La présidente de la formation de jugement a dispensé le rapporteur public, sur sa proposition, de prononcer des conclusions à l'audience.
Les parties ont été régulièrement averties du jour de l'audience.
Le rapport de Mme G... E..., présidente de chambre, a été entendu au cours de l'audience publique.
Considérant ce qui suit :
1. Mme D... veuve C..., de nationalité algérienne, née le 8 juillet 1971 est, selon ses déclarations, entrée en France le 2 décembre 2015. Le 25 septembre 2017, elle a fait l'objet d'un refus de titre de séjour assorti d'une obligation de quitter le territoire français dans un délai de trente jours. Par un arrêté du 5 juillet 2018, la préfète de la Seine-Maritime lui a fait obligation de quitter le territoire français sans délai, a fixé le pays de destination de cette mesure, lui a fait interdiction de retour sur le territoire français pour une durée de deux ans. Par un arrêté du 31 juillet 2019, le préfet de la Seine-Maritime a prolongé de deux ans la décision lui faisant interdiction de retour sur le territoire français. Mme D... relève appel du jugement du 18 octobre 2019 par lequel le magistrat désigné par la présidente du tribunal administratif de Rouen a rejeté sa demande tendant à l'annulation de l'arrêté du 31 juillet 2019.
Sur le bien-fondé du jugement :
2. Aux termes du III de l'article L. 511-1 du code de l'entrée et du séjour des étrangers et du droit d'asile : " III. - L'autorité administrative, par une décision motivée, assortit l'obligation de quitter le territoire français d'une interdiction de retour sur le territoire français, d'une durée maximale de trois ans à compter de l'exécution de l'obligation de quitter le territoire français, lorsque aucun délai de départ volontaire n'a été accordé à l'étranger. (...) Lorsque l'étranger faisant l'objet d'une interdiction de retour s'est maintenu irrégulièrement sur le territoire au-delà du délai de départ volontaire ou alors qu'il était obligé de quitter sans délai le territoire français ou, ayant déféré à l'obligation de quitter le territoire français, y est revenu alors que l'interdiction de retour poursuit ses effets, l'autorité administrative peut prolonger cette mesure pour une durée maximale de deux ans. La durée de l'interdiction de retour mentionnée aux premier, sixième et septième alinéas du présent III ainsi que le prononcé et la durée de l'interdiction de retour mentionnée au quatrième alinéa sont décidés par l'autorité administrative en tenant compte de la durée de présence de l'étranger sur le territoire français, de la nature et de l'ancienneté de ses liens avec la France, de la circonstance qu'il a déjà fait l'objet ou non d'une mesure d'éloignement et de la menace pour l'ordre public que représente sa présence sur le territoire français ".

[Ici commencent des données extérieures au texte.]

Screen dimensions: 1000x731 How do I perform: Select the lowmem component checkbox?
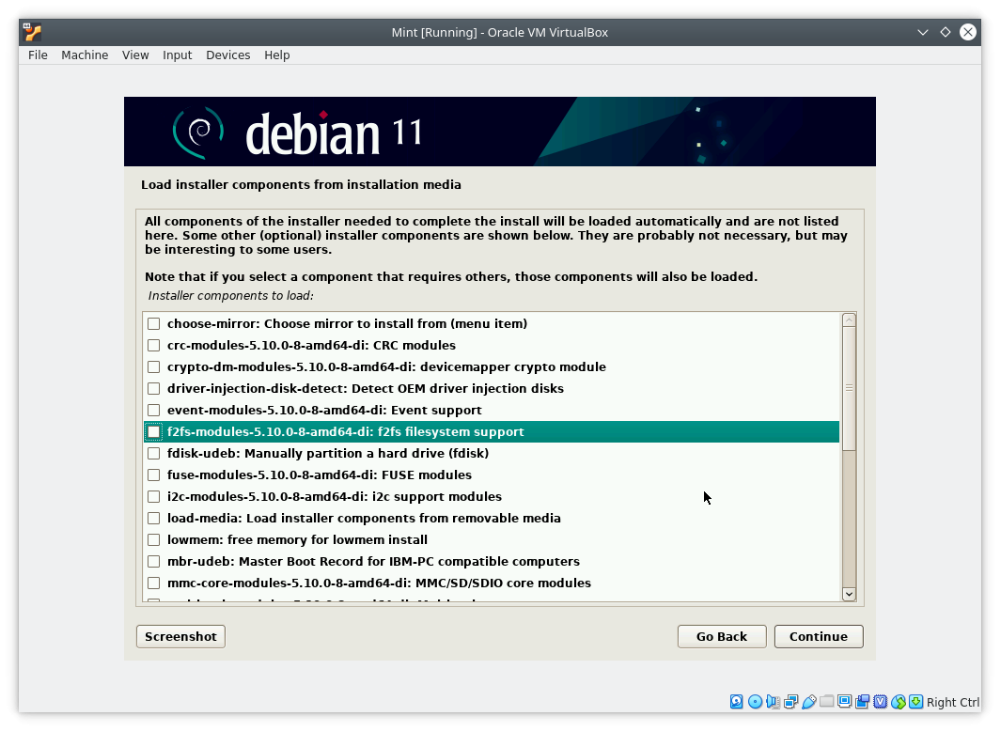pyautogui.click(x=154, y=540)
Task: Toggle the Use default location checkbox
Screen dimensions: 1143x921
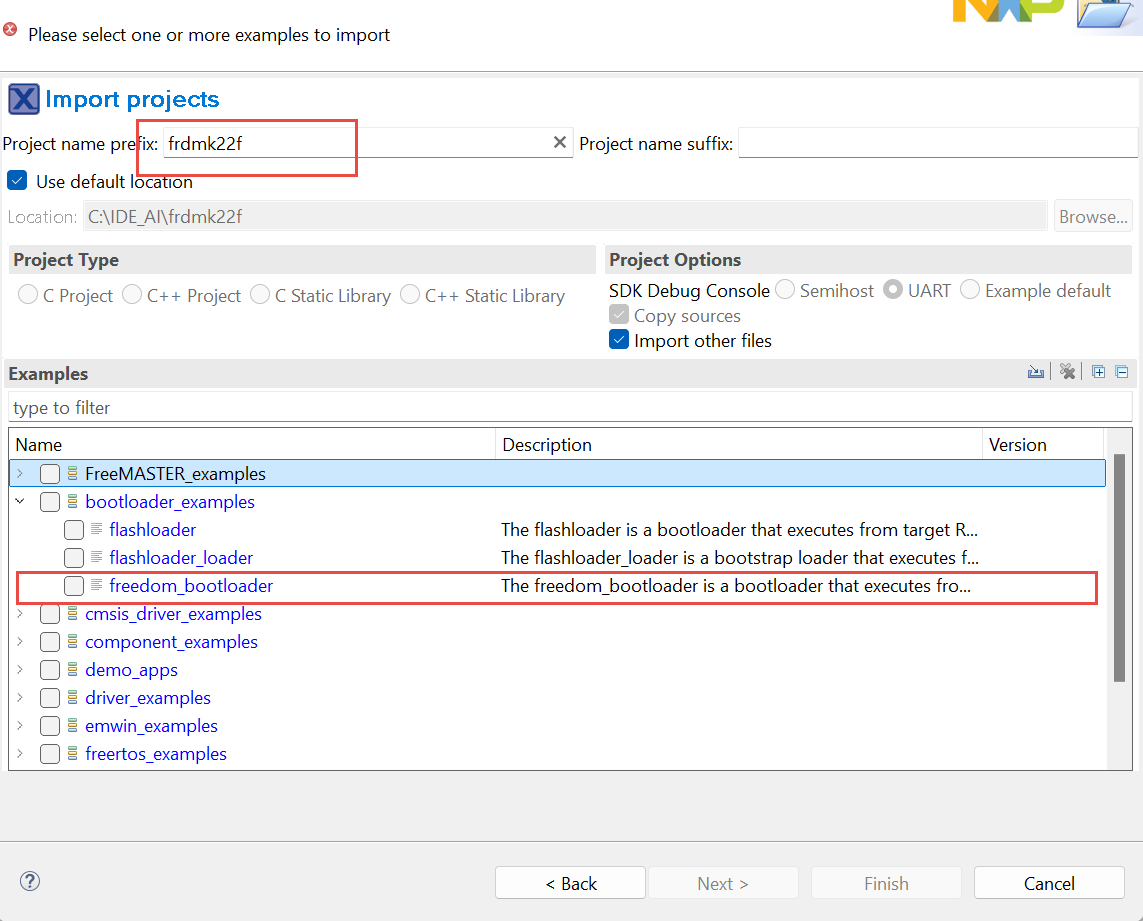Action: pyautogui.click(x=18, y=181)
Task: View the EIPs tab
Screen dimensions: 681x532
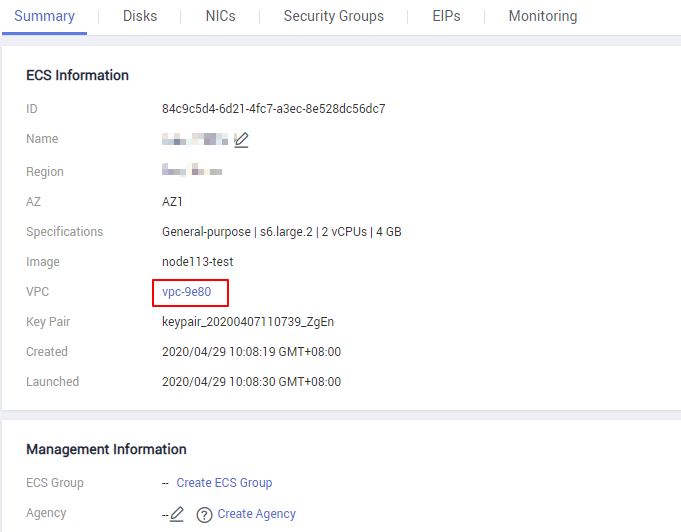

3. Il ressort des termes mêmes de ces dispositions que l'autorité compétente doit, pour décider de prononcer à l'encontre de l'étranger soumis à l'obligation de quitter le territoire français, une interdiction de retour et en fixer la durée, tenir compte, dans le respect des principes constitutionnels, des principes généraux du droit et des règles résultant des engagements internationaux de la France, des quatre critères qu'elles énumèrent, sans pouvoir se limiter à ne prendre en compte que l'un ou plusieurs d'entre eux. La décision de prolongation de l'interdiction de retour doit, comme la décision initiale d'interdiction de retour, comporter l'énoncé des considérations de droit et de fait qui en constituent le fondement, et attester de la prise en compte par l'autorité compétente, au vu de la situation de l'intéressé, de l'ensemble des critères prévus par la loi.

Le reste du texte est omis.